Con «Grupo 7», de 2013, ya estuvo sentado en el patio de butacas del centro de Congresos Príncipe Felipe; alcanzó entonces 16 nominaciones: «Estos premios te hacen un sitio en la cartelera, aunque quince días después está en marcha la cosechadora de los Oscar. Nuestra ceremonia tendría más sentido en otra fecha, llevando el compás del calendario; hay que evitar que la reverberación de los medios se diluya». El sábado volverá a los Goya, esta vez con 17 apuestas por una película que ha triplicado el número de espectadores de la anterior y lo ha consolidado definitivamente aunque los pies no se le despegan del suelo por la fuerza de la sensatez y quizá por la fuerza de la gravedad de las hipotecas. La industria española del cine tiene tiempos de huevo de diplodocus. Esta larga gestación entre película y película (3 o 4 años) le ha llevado, en lo económico, a ser previsor, a una austeridad de 80 metros y al cineclub casero Canal Plus. «Los grandes guionistas de nuestro cine son además otra cosa: telefonistas, autónomos, conductores. Están pluriempleados porque dedicarse a la escritura del cine no les da para vivir. En la industria americana hay margen para dedicarse por entero a escribir. Los norteamericanos saben que el cine es una divisa, una carta de presentación de todo el país. Hace poco estábamos echando un partido de fútbol. Y cuando acabó el partido, no sé por qué, los del otro equipo empezaron a decir que el cine español era una mierda.

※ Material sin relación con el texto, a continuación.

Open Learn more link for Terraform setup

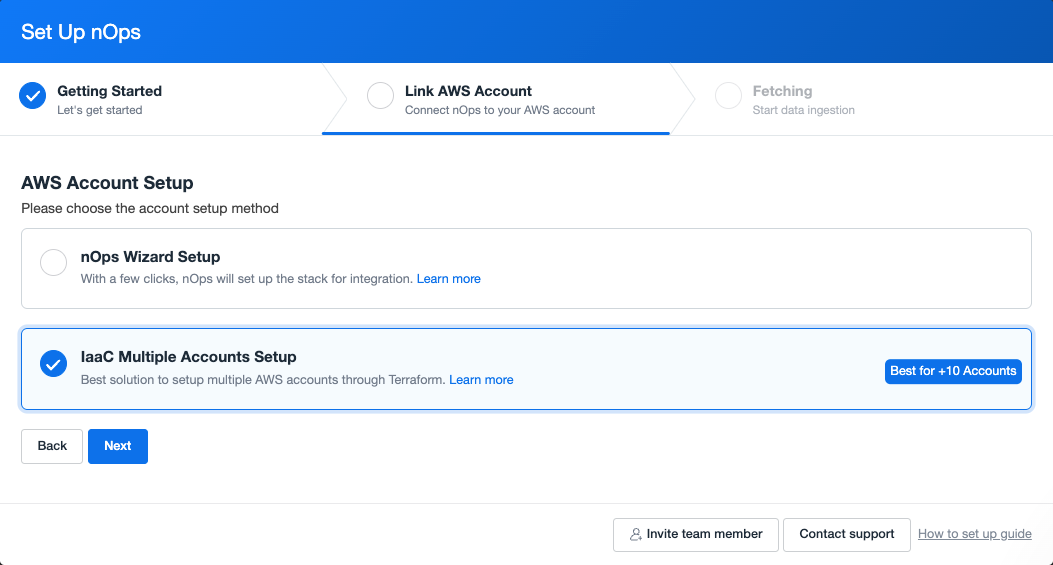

Nosotros comenzamos a rebatirlo y cuando no entraban en razones, dijimos: ‘‘Eh, es que nosotros somos directores de cine’’. ¿Por qué no se dice lo mismo de la política, la agricultura o la industria?». Rodríguez conoce bien una capa social que va por debajo del folclore y los lugares comunes y, en esta película y en las otras, todo este nervio del desencanto y la contradicción fluye como la lava de un volcán. Éste es su hallazgo definitivo y el del guionista, Rafael Cobos, el haber encontrado un territorio, todo un territorio inmenso en el sur, rico en historias y fuera del lugar común. Luego está la electricidad de las tramas, claro, de la que habla Cobos. Y así les están saliendo estas películas. El próximo proyecto en el que ambos trabajan es una historia sobre Luis Roldán y aquellos otros años de corrupción que nos llevan hasta hoy mismo.
La vez anterior que entrevisté a Rodríguez iba con un carrito rojo y su hijo dormido. Paseamos una hora, que es lo que tenía antes de recoger de la clase de inglés a su otra hija. Esta vez fue capaz de subirse a un alfeizar para hacer las fotos y cuando intentamos pedir una cerveza en El Salvador ninguno de los dos tenía dinero. Bueno, él 70 céntimos. A veces, la gentileza comparte contigo ese sentimiento universal de ciudadanía de barrio, comparte la sobrevenida mediana edad y comparte hasta las viejas noches, enterradas ya en el aire.